Discrimination indeed.

So basically, just because i recently left the life of a cutter behind, every medical condition or situation that arises I am either looked at as if I was faking or questioned about it to see if I had cause it!!!!!

When I hady wisdom teeth surgery on April, i had a reaction to the general anesthesia after icame home. I had acute urinary retention. We went to the E.R. and the nurses were laughing and the doctor questioned it.. As if i was just holding it in. They emptied me out... Mu bladder was full with 1 liter of urine!
After that.. I still couldnt pee and they denied me catheterization until I was excruciating pain. I eneded up wailing in pain on the E.R. Bed until they decided to put in a catheter. With an already distened bladder( injured and stuff) even less uring caused inmense pain. They emptied 800mL the second time.
I was ignored that night at the E.R. And was dubbed "the one who DOES NOT want to pee.. Its because all they would lool at were scars!

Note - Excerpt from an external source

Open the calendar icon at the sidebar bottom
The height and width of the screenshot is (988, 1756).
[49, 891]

Im just really mad with everything.
 
Ugh, I'm so sorry you're having to deal with all this. It seems to be a common refrain here at CWE -- doctors being disbelieving or dismissive. And once someone gets labeled in the healthcare system, it gets harder and harder to get docs to see beyond the label and actually treat what's going on.

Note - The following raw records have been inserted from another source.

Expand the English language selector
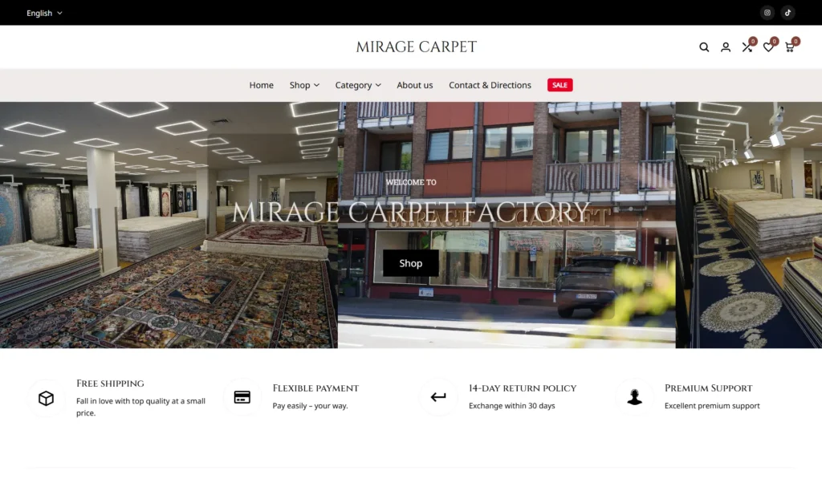 [x=44, y=13]
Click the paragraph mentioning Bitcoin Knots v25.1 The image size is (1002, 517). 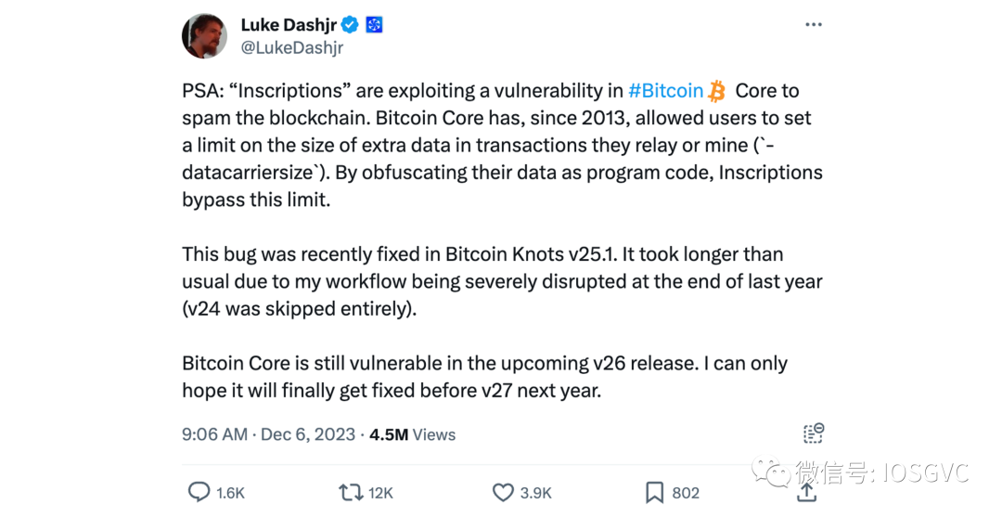click(501, 281)
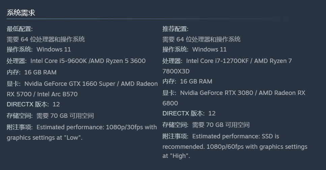
Task: Click the minimum 存储空间 70 GB line
Action: point(50,116)
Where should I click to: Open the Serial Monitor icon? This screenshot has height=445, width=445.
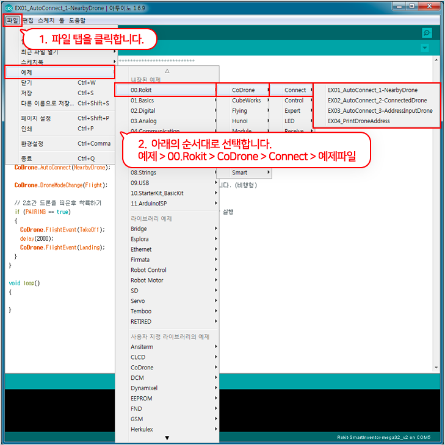point(427,33)
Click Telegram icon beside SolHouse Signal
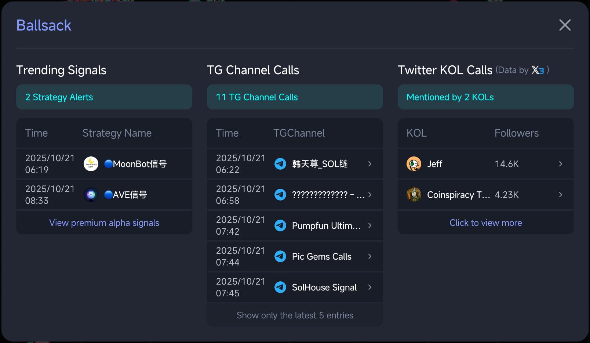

I don't know what your options are, but is there any way you can see another neurologist? Another possibility would be to look into neurofeedback to see if that will help instead.
 
Ugh, I'm so sorry you're having to deal with all this. It seems to be a common refrain here at CWE -- doctors being disbelieving or dismissive. And once someone gets labeled in the healthcare system, it gets harder and harder to get docs to see beyond the label and actually treat what's going on.

I don't know what your options are, but is there any way you can see another neurologist? Another possibility would be to look into neurofeedback to see if that will help instead.

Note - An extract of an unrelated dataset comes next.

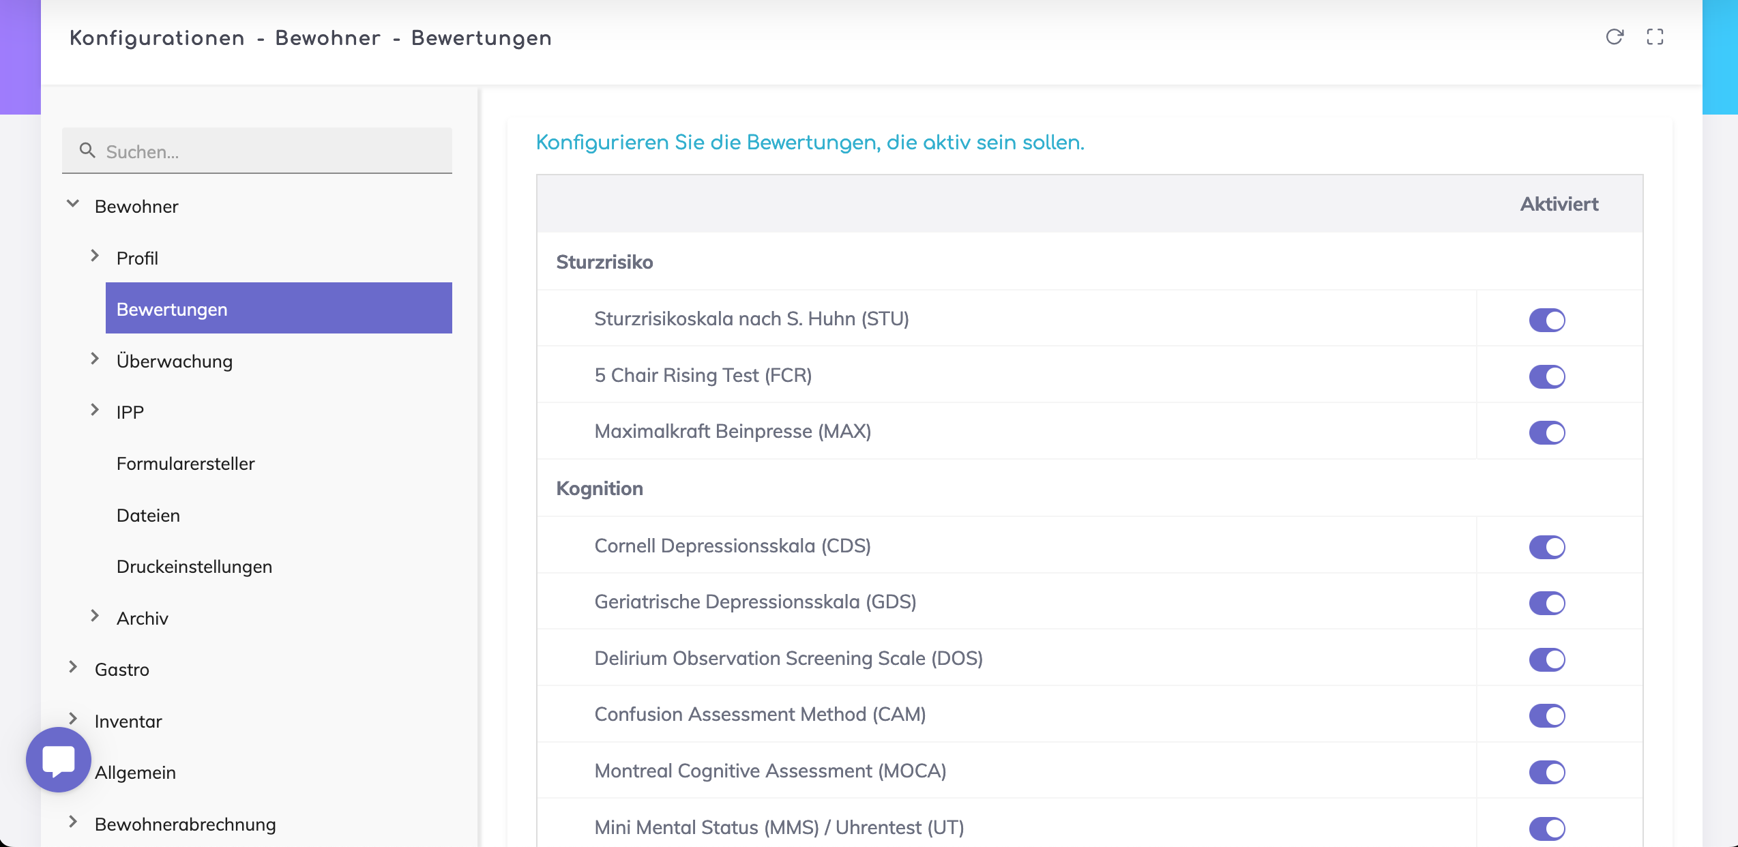The width and height of the screenshot is (1738, 847).
Task: Turn off Cornell Depressionsskala toggle
Action: (1546, 547)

Exactly that. I hate being labeled. No, I cannot see another neurologist. There are barely any ped. neurologists here and my mom did a lot of things in order to see this one in a relative short notice.

They're not going to go through this again. I believe my parental units are as dismissive and/or disbelieving as my doctor.

You see, I live with my mom and 22 year old sister. My dad lives in an apartment. I have some problems with my relationship with my mom. She "has it for me" ever since I called in Social Services on her..well, I told the school and everything just escalated from there.

The case just closed this April and she says she's too traumatized at what I did to her.
Oh well......

I am dependant on her on needs so there is no way for me to arrange an appointment, drive myself there, and pay for it. Plus, I'm a minor.

Everything is just.....bad.
 
I would tell your parents. There is a chance that your parents might not believe you, but it's worth a try. My parents still don't beleave me after 5 years.
As I told may other people on CWE keep a seizure book, write down how long it lasted, when it happend, any unusual things that happend.
I would make a doctors appointment. Yes, you might have to wait while but it would do no harm in making one.
Have you had these before?
I m no doctor but they sound like some sort of partial seizure maybe even mayoclonic (I think that's the word).
Try looking online at the different kinds of seizure and print out the sytomes and high light the ones that your experience, it will help u and the doc.